Is there an easy way to tell a plant cultivar is patented, like does it need to include 'tm' on it's tag?
Are we allowed to trade cuttings if they're patented?
This has been covered here in this forum quite a few times already, but here's a brief overview...
Patented plants cannot be legally, vegetatively reproduced (this, of course, would include cuttings) for ANY REASON (including for your own personal use) without the consent of the patent holder. You could trade a purchased, patented plant with someone as long as you gave them ALL of the plant in your possession (not just a cutting, while you keep the original plant).
Patented plants may be legally sexually bred to produce seeds. In certain cases (mainly with certain types of crops), other legal limitations may apply to seeds (these would include variety protection and genetic/plant utility patents).
Trade marks have nothing to do with what you can grow, only with what you can call what you are trying to sell/distribute. You are perfectly free to reproduce non-patented, trademarked plants and sell/distribute them using their real cultivar name. You just can't use the trademark name without permission. Plants can be both patented and trademarked, or just have one or the other.
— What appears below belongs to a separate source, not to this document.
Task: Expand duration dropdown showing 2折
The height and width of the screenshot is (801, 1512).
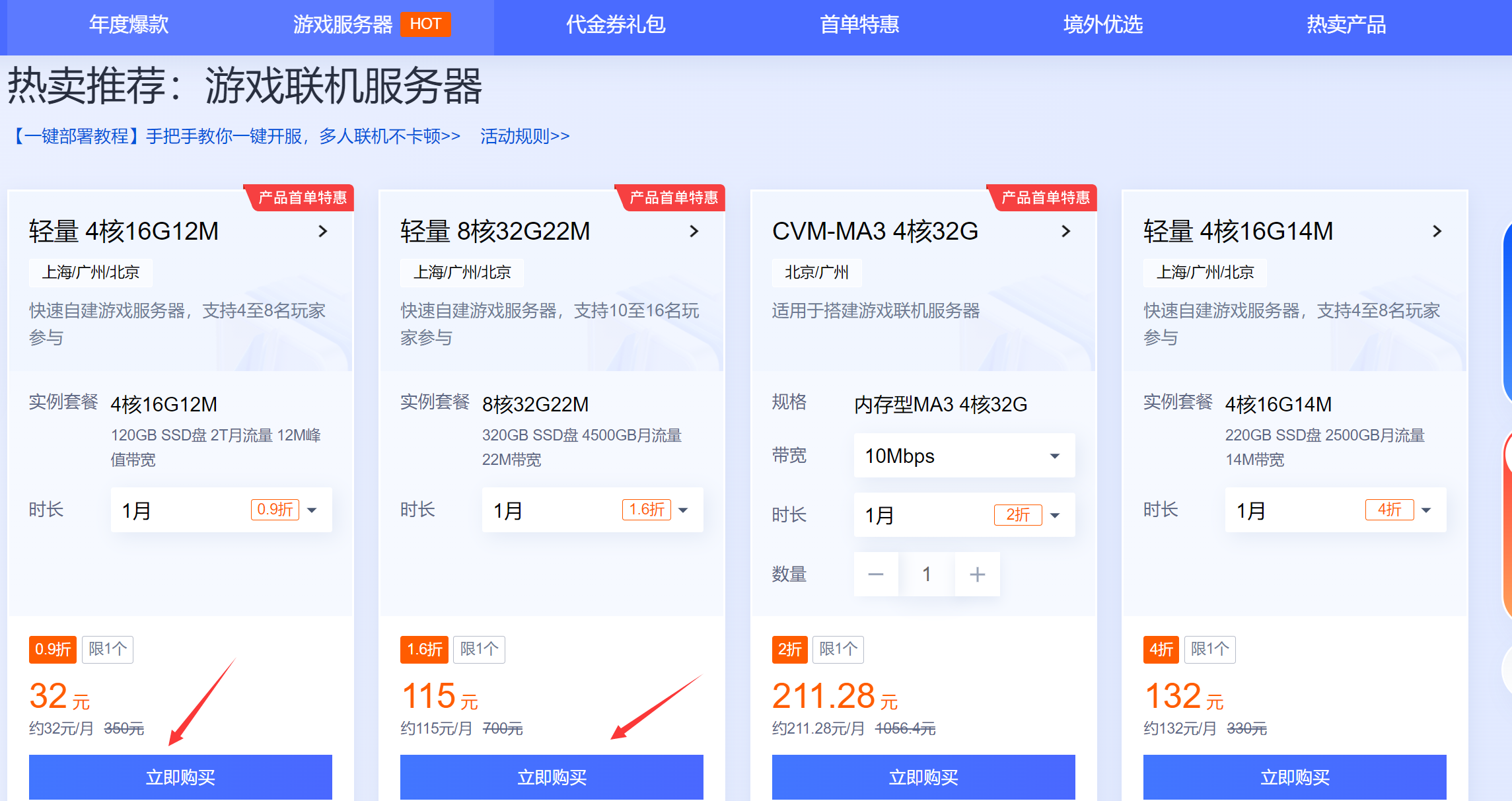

Patented plants are supposed to be well marked as patented when sold. So looking at the tag is one way to tell if the plant is patented. You can also google the name along with the word 'patent'; which would normally turn up a patent with ease. One super option is the plant patent section of Patent Genius. All plant patents are listed, but you may have to look a couple of different ways to confirm that something is not included (some are categorized in weird ways).